The children are aware of this. They are unsure or what is expected and why. They do not develop confidence about their ability to do math.

TERC students will hit a wall, probably at the end of middle school. They are not being given the grounding needed to understand the abstractions of high school algebra and geometry. Their options for careers in science and engineering are being closed off by their elementary school program.

Thomas Parker

Professor of Mathematics

MichiganStgate University

Comment by Lois Buck — December 14, 2007 @ 5:30 pm |

I see Mr. Quirk has posted here. I found this as well. He thoroughly covers it. The link is below:

http://wgquirk.com/TERC.html

Comment by Lois Buck — December 14, 2007 @ 5:38 pm |

The fact that TERC doesn’t work is beyond dispute for me. Math scores plummet everywhere it is implemented. California tried it for 9 years and finally admitted their mistake…after destroying the math potential of how many students?
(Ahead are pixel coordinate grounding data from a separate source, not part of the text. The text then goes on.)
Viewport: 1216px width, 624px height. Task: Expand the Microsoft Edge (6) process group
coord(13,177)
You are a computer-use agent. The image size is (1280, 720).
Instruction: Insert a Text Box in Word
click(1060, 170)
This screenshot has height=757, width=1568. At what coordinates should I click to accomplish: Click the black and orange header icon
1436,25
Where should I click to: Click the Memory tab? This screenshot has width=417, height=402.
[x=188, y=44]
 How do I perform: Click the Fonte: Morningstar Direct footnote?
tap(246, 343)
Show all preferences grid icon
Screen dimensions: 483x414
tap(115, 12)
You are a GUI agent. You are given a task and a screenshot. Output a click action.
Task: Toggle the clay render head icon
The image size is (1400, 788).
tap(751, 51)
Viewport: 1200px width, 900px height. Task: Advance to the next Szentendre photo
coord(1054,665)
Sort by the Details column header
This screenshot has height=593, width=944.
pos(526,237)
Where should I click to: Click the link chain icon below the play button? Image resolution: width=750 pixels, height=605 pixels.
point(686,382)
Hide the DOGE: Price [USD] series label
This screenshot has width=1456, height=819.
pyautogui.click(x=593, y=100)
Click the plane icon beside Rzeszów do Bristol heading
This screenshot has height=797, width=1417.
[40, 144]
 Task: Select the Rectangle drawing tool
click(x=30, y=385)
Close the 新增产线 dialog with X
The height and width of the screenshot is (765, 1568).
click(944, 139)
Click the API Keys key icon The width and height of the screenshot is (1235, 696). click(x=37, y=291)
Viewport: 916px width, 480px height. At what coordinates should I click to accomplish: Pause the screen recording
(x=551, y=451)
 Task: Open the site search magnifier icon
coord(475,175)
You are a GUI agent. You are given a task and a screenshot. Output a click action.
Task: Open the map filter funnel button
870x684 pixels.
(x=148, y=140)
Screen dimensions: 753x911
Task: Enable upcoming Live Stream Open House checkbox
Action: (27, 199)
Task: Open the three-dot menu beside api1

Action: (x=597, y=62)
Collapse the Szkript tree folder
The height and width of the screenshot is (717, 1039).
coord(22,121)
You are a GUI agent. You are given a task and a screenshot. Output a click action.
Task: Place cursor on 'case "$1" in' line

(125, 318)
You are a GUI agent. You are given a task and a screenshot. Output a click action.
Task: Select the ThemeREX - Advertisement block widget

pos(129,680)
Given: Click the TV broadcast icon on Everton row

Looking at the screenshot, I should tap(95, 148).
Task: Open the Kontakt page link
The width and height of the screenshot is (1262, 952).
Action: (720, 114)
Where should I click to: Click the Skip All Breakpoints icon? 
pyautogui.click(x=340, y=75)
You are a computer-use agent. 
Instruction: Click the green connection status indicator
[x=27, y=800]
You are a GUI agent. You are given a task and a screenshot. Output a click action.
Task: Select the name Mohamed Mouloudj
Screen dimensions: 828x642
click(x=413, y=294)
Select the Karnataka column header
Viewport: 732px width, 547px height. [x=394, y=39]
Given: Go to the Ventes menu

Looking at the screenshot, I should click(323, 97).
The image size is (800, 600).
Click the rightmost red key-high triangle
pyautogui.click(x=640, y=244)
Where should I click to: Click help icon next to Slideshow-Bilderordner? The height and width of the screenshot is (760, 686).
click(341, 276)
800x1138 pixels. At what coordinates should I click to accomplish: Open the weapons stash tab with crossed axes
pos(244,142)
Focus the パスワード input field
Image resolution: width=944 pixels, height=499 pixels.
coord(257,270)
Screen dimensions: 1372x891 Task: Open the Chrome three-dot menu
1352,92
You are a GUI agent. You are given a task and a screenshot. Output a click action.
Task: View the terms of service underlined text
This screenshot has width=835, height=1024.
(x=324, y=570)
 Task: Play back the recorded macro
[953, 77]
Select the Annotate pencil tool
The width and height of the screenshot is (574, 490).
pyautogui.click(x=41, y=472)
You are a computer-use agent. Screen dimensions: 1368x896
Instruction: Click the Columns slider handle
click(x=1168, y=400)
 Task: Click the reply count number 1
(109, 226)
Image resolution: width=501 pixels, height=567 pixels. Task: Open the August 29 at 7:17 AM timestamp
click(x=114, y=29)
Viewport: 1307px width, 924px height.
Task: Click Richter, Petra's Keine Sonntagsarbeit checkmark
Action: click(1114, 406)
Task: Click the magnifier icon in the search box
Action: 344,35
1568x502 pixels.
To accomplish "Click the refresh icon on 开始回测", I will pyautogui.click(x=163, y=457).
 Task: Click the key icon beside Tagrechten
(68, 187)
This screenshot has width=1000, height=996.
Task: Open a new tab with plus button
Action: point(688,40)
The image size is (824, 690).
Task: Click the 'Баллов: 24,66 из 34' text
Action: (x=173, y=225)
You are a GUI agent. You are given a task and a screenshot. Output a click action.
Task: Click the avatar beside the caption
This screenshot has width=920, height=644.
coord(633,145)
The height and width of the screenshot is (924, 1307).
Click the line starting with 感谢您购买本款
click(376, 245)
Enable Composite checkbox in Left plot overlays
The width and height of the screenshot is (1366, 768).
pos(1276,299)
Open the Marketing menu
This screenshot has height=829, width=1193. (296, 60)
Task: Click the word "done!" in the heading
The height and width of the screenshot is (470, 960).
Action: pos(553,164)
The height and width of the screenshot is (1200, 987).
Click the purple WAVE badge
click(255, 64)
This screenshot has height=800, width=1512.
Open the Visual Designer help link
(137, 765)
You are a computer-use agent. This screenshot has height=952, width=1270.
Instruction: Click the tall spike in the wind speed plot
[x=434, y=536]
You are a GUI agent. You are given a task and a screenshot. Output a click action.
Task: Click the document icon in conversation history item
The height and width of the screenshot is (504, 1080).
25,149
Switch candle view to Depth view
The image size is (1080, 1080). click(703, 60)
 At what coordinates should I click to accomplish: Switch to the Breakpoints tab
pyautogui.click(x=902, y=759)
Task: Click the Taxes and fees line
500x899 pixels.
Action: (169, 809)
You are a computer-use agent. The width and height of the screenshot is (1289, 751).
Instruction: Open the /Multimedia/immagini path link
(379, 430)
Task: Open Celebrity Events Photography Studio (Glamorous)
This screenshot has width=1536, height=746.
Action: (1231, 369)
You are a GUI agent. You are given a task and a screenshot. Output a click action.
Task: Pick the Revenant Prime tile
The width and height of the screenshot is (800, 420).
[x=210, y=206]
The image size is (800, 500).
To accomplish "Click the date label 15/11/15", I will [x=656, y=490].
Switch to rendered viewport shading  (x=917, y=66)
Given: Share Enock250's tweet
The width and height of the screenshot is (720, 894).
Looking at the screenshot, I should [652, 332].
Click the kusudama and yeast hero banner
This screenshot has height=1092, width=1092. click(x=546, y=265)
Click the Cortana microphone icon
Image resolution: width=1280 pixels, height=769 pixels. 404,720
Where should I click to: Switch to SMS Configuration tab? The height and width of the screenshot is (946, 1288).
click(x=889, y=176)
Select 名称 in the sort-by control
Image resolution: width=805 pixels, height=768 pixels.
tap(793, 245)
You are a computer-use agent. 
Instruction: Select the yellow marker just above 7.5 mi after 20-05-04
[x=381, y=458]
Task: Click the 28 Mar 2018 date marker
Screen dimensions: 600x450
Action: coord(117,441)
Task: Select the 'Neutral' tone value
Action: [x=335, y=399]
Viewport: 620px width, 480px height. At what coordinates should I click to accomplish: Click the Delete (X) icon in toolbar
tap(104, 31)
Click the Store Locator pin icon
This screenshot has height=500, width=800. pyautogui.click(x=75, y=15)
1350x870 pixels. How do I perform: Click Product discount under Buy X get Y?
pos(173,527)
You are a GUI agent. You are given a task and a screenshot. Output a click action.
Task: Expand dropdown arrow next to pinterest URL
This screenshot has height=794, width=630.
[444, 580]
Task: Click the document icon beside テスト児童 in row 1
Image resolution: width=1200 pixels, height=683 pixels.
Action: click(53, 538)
As this point I am most curious about what drives TERC? Are the proponents plain stupid or are there other motivations?

One possibility struck me when I did some “investigations” of my own. TERC is a company in Cambridge, Massachusetts. Reading their website you quickly understand that they have an ideological bent.

My theory is that Investigations appeals to schools where the student population may not have the support at home necessary to learn math basics through memorization.

Anybody remember flashcards? Flashcards were an integral part of rote learning, and to effectively memorize math algorithms it usually requires a home environment where parents work with a child. Children from single-parented homes don’t always get the educational attention required. I believe TERC was developed to equalize the learning experience so that all students can fail math equally.

The TERC company is very female oriented. Girls are more likely to be “verbal/oral” and boys tend to be stronger with “visual/spatial”. Math is inherently visual spatial and therefore males have historically done better in maths and sciences; while girls tend to outperform in reading and writing. I believe TERC tries to turn math into a verbal/oral curriculum to equalize the math failure of girls and boys.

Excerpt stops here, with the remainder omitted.